» YOUR TASK:
Once the pictures have been removed, repeat the remainder of the records exactly.

Stored data:
○ ○ ○ ○ ○ ○ ○

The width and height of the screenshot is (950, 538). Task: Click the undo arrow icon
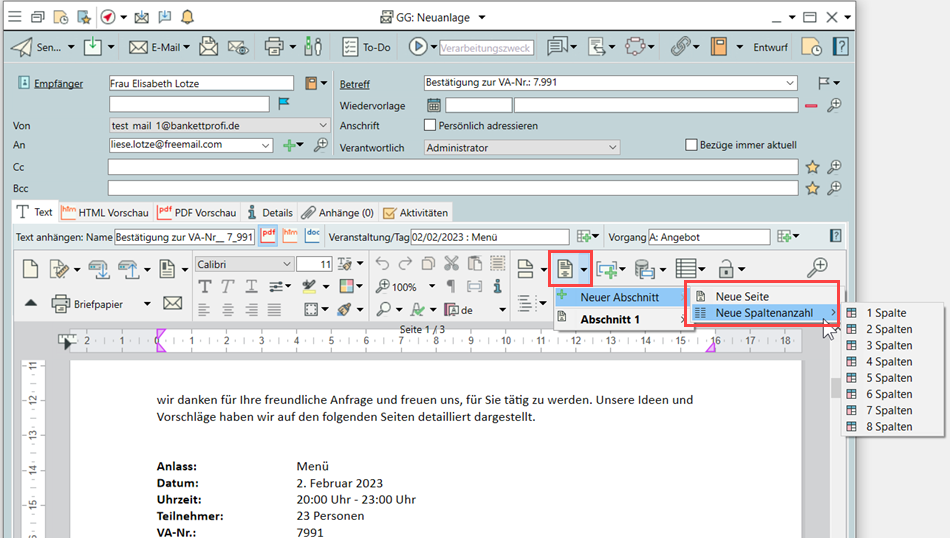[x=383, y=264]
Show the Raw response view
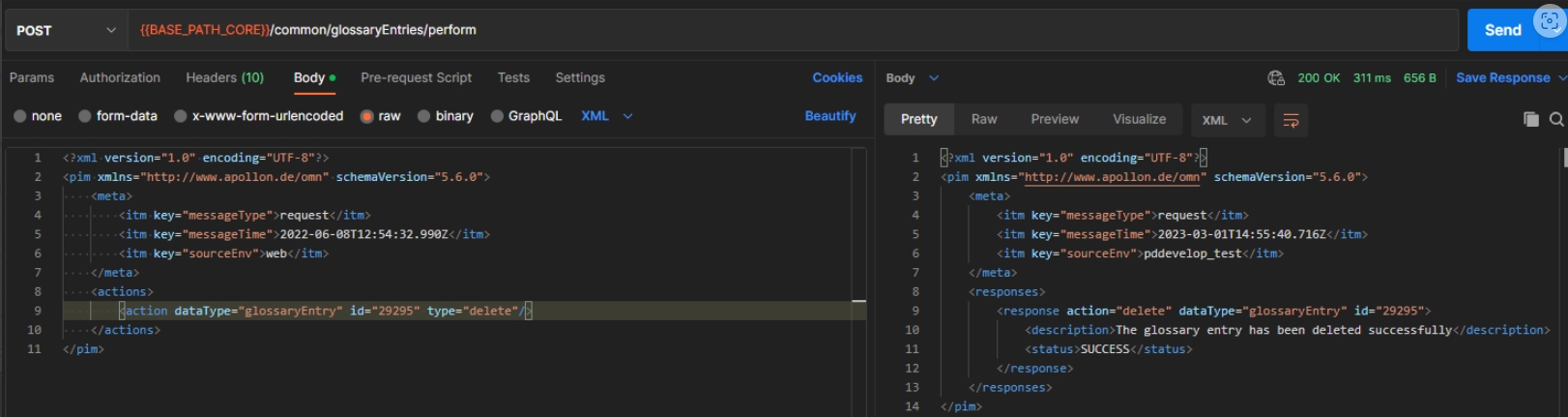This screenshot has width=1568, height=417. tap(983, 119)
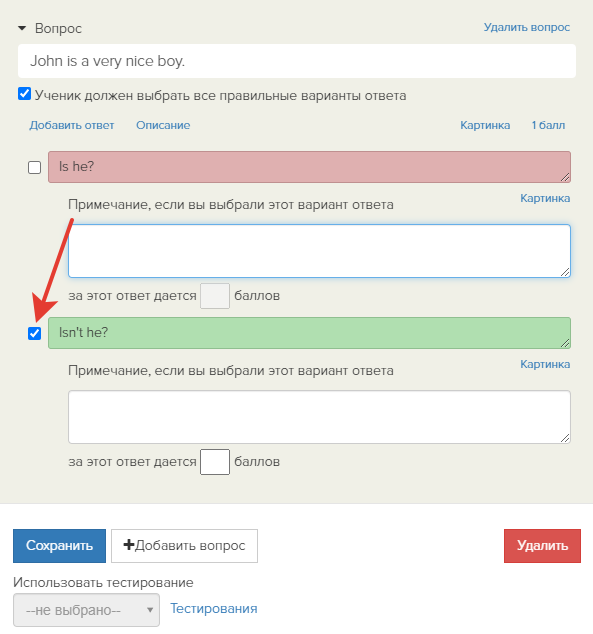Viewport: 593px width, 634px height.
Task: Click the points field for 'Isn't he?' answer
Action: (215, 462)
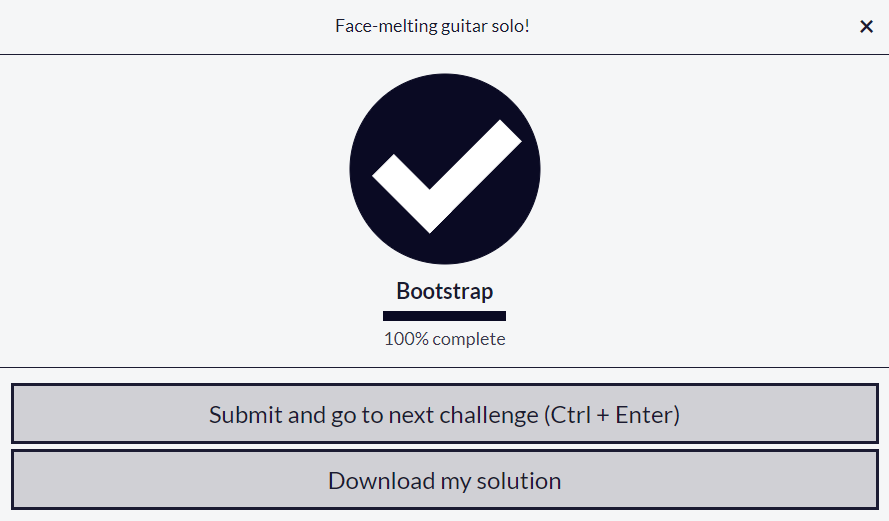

○ ○ ○ ○ ○ ○ ○

» ANSWER TO THIS PROBLEM:
The width and height of the screenshot is (950, 538). Task: Click the undo arrow icon
[x=383, y=264]
Show the Raw response view
This screenshot has width=1568, height=417. tap(983, 119)
Viewport: 593px width, 634px height.
Task: Click the points field for 'Isn't he?' answer
Action: (215, 462)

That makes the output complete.